Hihocoder #1058 Combination Lock

Portal

Time limit:10000msSingle Point time limit:1000msMemory Limit:256MBDescribe

Finally, you come to the interview. You know a Microsoft interviewer are in the though the door is locked. There is a combination lock on the door. There is N rotators on the lock, each consists of alphabetic characters, namely, ' A '-' Z '. You need to unlock the door to meet the interviewer inside. There is a note besides the lock, which shows the steps to unlock it.

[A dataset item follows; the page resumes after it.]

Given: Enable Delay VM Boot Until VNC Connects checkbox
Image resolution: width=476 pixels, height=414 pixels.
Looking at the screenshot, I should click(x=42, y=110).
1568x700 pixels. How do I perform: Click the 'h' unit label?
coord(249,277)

Note:there is M steps totally; Each step was one of the four kinds of operations shown below:

Type1: CMD 1 I J X: (i and J are integers, 1 <= i <= J <= N; X is a character, within ' a '-' Z ')

This was a sequence operation:turn the ith to the jth rotators to character X (the left most rotator is defined as the 1st Rotator)

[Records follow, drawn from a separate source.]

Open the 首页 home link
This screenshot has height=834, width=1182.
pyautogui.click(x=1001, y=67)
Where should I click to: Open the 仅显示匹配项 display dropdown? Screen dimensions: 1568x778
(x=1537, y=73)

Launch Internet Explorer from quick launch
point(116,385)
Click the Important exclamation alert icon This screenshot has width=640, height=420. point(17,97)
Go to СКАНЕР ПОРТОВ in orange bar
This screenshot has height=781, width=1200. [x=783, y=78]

For EXAMPLE:ABCDEFG = CMD 1 2 3 Z = AZZDEFG

Type2: CMD 2 i J K: (i, J, and K is all integers, 1 <= i <= J <= N)

This was a sequence operation:turn the ith to the jth rotators up K times (if character A was turned up once, it was B; if Z is turned up once, it's A now. )

For EXAMPLE:ABCDEFG = CMD 2 2 3 1 = ACDDEFG

Type3: CMD 3 K: (k is an integer, 1 <= K <= N)

This was a concatenation operation:move the K leftmost rotators to the rightmost end.

For EXAMPLE:ABCDEFG = CMD 3 3 = DEFGABC

Type4: CMD 4 i J(i, j is integers, 1 <= i <= J <= N):

This is a recursive operation, which means:

If i > J:do nothingelse:cmd 4 i+1 jcmd 2 I J 1

For EXAMPLE:ABCDEFG = CMD 4 2 3 = ACEDEFG

Input

1st line:2 integers, N, M (1 <= N <= 50000, 1 <= M <= 50000)

2nd line:a string of N characters, standing for the original status of the lock.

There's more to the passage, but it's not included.